### Extrait fourni
□ □ □ □ □ □ □

Merci de la remarque sireyessire  :Wink: 

----------

## guilc

Et si tu as gcc 3.4.x, utilise -march=pentium-m a la place de pentium3  :Wink: 

----------

## kwenspc

J'imagine que tu dois avoir une carte wifi de chez intel dedans, non? dans ce cas cherche du côté de ipw2200 (si c'est une intel 2200g) ou ipw2100 (pour une intel 2100g) mais je pense que tu devais avoir une 2200g.

https://forums.gentoo.org/viewtopic-t-217688-highlight-ipw2200.html

elles marchent d'enfer ces cartes là d'ailleurs!

----------

## Intruder

 *guilc wrote:*   

> Et si tu as gcc 3.4.x, utilise -march=pentium-m a la place de pentium3 

 

Si la remarque était pour moi ( :Very Happy:  ) non comme indiqué je suis tjs en 3.3.x ...

Au fait, une idée de quand gcc 3.4 passe en "stable" dans portage?

Sinon il y a vraiment un gain notable grâce à l'optimisation du code pour pentium m?

----------

## UB|K

pour la question sur cedega, la réponse est (comme souvent) sur le forum amd64:

[HOWTO] AMD64 Native Cedega Setup (no chroot necessary)

----------

## polytan

Et puis essaye vraiment de hanger ton titre. on dirait le vilain petit canard ...

----------

## Trevoke

Ceci dit en passant, s'il a un nouveau pentium centrino, le flag -march=pentium4m serait peut-etre mieux pour lui.

Et, oui, pourrais-tu modifier ton titre comme ecrit dans [IMPORTANT] Comment se servir du forum stp? Merci.

----------

## kernelsensei

a priori il est pas revenu sur le forum depuis qu'on lui a fait la remarque, donc bon, faut le laisser debarquer  :Smile: 

----------

## Intruder

 *kernel_sensei wrote:*   

> a priori il est pas revenu sur le forum depuis qu'on lui a fait la remarque, donc bon, faut le laisser debarquer 

 

C'est clair tout le monde lui tombe sur le dos pour son premier post ....

Trevoke : tu parles des nouveaux Sonoma?

□ □ □ □ □ □ □

### Données disponibles

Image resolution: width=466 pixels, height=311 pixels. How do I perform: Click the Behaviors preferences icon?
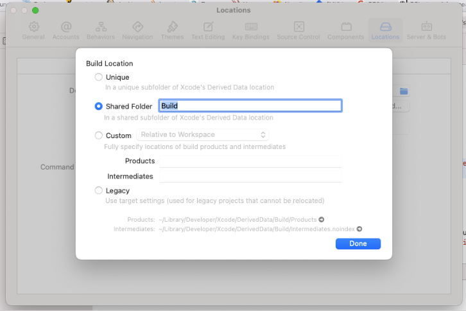101,27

□ □ □ □ □ □ □

### Détails du problème
Recopie la partie de l'extrait qui commence aux mots « Sinon il y a » et s'arrête après « (no chroot necessary) ». Mets « gain réel » à la place de « gain notable ».

### Réponse attendue
Sinon il y a vraiment un gain réel grâce à l'optimisation du code pour pentium m?

----------

## UB|K

pour la question sur cedega, la réponse est (comme souvent) sur le forum amd64:

[HOWTO] AMD64 Native Cedega Setup (no chroot necessary)